161 - `engine.dns_servers`: DNS servers passed to each step container with
162 Docker `--dns`.
163
164 For a single-host deployment, create a dedicated Docker bridge for
165 Actions jobs, run dnsmasq bound to that bridge, render
166 `/etc/shithubd-runner/dnsmasq.conf`, and set
167 `shithub_runner_dns_servers` to the bridge address of that resolver.
168 The rendered dnsmasq config has no default upstream resolver; names not
169 matching the allowlist fail DNS resolution.
170
171 DNS filtering is not a complete egress boundary by itself.
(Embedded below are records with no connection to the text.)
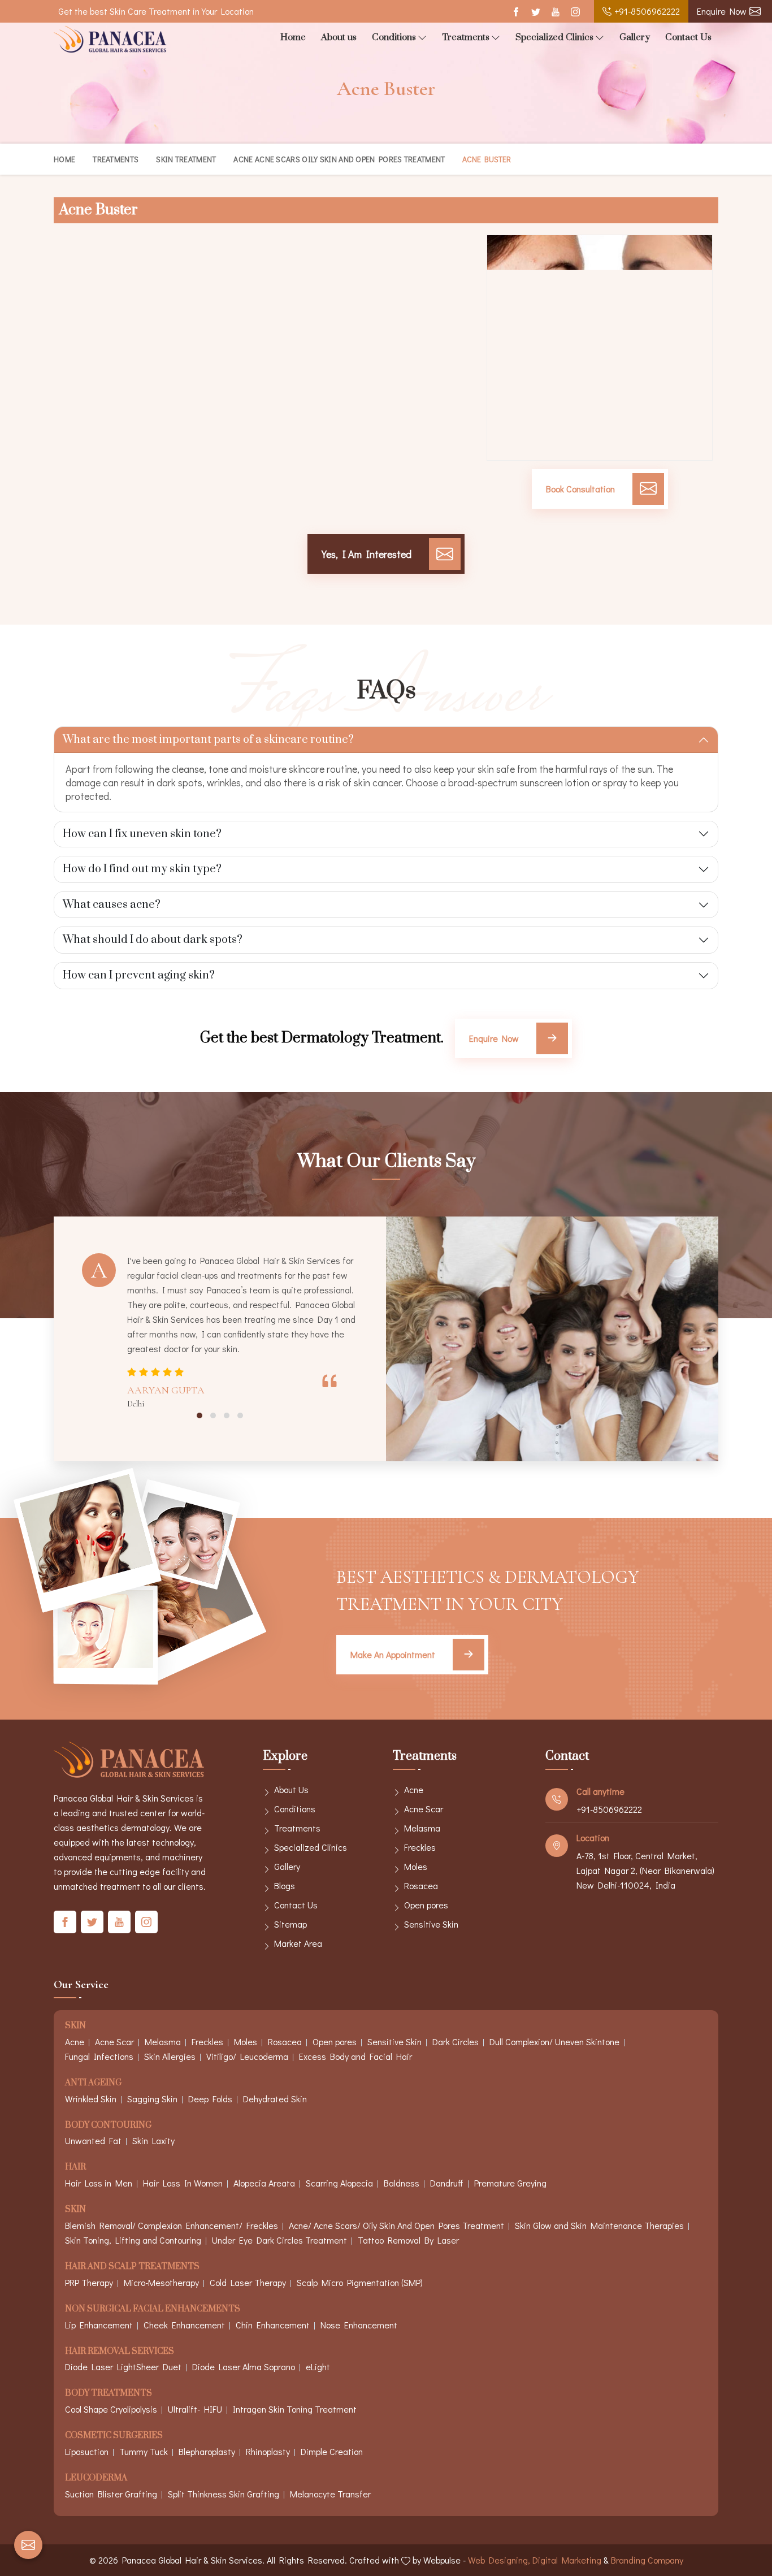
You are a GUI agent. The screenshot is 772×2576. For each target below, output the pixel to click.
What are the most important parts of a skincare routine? (208, 740)
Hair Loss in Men (98, 2183)
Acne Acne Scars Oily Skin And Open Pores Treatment (339, 159)
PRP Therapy (89, 2282)
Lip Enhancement (99, 2325)
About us (339, 37)
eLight (318, 2366)
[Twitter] (535, 11)
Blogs (284, 1885)
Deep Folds (210, 2099)
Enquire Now (722, 11)
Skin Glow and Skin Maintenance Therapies (599, 2225)
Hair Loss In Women (183, 2183)
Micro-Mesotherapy (161, 2282)
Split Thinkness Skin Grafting (223, 2494)
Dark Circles (455, 2041)
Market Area (298, 1943)
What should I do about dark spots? (152, 940)
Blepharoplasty (207, 2451)
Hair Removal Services (119, 2352)
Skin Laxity (153, 2140)
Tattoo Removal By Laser (408, 2240)
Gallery (634, 37)
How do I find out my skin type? (142, 869)
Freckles (420, 1847)
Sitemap (290, 1924)
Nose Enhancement (358, 2325)
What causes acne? (112, 905)
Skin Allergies (170, 2056)
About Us (291, 1789)
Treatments (465, 37)
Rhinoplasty (268, 2451)
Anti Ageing (93, 2083)
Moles (415, 1866)
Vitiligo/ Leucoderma (247, 2056)
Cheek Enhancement (184, 2325)
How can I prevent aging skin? (139, 975)
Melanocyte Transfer (330, 2494)
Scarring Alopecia (339, 2183)
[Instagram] (575, 11)
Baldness (401, 2183)
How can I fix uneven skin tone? (142, 834)
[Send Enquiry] (28, 2545)
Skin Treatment (186, 159)
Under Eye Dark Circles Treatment (279, 2240)
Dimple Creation (332, 2451)
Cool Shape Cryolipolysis (111, 2409)
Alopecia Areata (264, 2183)
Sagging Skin (152, 2099)
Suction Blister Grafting (111, 2494)
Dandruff (446, 2183)
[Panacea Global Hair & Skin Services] (110, 39)
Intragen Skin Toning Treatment (295, 2409)
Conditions (394, 37)
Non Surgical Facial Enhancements (152, 2309)
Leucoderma (96, 2478)
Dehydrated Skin (275, 2099)
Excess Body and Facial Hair (355, 2056)
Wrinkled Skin (90, 2099)
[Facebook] (516, 11)
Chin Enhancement (273, 2325)
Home (293, 37)
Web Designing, (499, 2560)
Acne (413, 1789)
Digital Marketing (566, 2560)
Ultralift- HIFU (195, 2409)
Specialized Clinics (554, 37)
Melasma (422, 1828)
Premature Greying (510, 2183)
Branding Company (647, 2560)
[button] (199, 1415)
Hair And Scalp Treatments (132, 2267)
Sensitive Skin (431, 1924)
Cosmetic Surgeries (114, 2436)
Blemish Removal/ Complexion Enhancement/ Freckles (171, 2225)
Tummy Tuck (143, 2451)
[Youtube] (555, 11)
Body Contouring (108, 2126)
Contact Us (688, 37)
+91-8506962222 (647, 11)
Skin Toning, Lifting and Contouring (133, 2240)
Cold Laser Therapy (248, 2282)
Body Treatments (108, 2394)
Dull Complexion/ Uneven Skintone (554, 2041)
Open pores (426, 1905)
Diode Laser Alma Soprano (243, 2366)
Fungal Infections (99, 2056)
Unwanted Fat (93, 2140)
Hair (75, 2167)
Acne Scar (423, 1809)
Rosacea (421, 1885)
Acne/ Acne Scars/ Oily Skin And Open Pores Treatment (396, 2225)
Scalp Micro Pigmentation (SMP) (360, 2282)
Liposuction (87, 2451)
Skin (75, 2026)
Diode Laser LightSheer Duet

Block
172 direct-IP egress from the Actions bridge with host firewall rules, and
173 allow only DNS to the resolver plus established outbound connections
174 opened by that resolver. Keep the runner on a separate host from web
175 and database services.
176
177 ## Rollback
178
179 Stop the runner first so it does not claim new jobs:
180
181 ```sh
182 systemctl stop shithubd-runner
183 systemctl disable shithubd-runner
184 ```
185
186 If the binary itself is bad, copy a prior archived binary from
187 `/var/lib/shithubd-runner/binaries/` back to
188 `/usr/local/bin/shithubd-runner` and restart the unit. Jobs already
189 claimed by the stopped runner remain visible in the database; S41g adds
190 operator cancel/re-run controls.